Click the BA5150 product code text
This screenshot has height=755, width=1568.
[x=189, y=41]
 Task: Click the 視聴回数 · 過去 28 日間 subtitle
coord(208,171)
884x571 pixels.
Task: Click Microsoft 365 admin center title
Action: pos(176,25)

WRITTEN INSTRUCTION: Gather every line from the listing above that contains the word "Click". Capital and small letters must match.

SOLUTION FOR THIS PROBLEM:
Click the BA5150 product code text
 Task: Click the 視聴回数 · 過去 28 日間 subtitle
Task: Click Microsoft 365 admin center title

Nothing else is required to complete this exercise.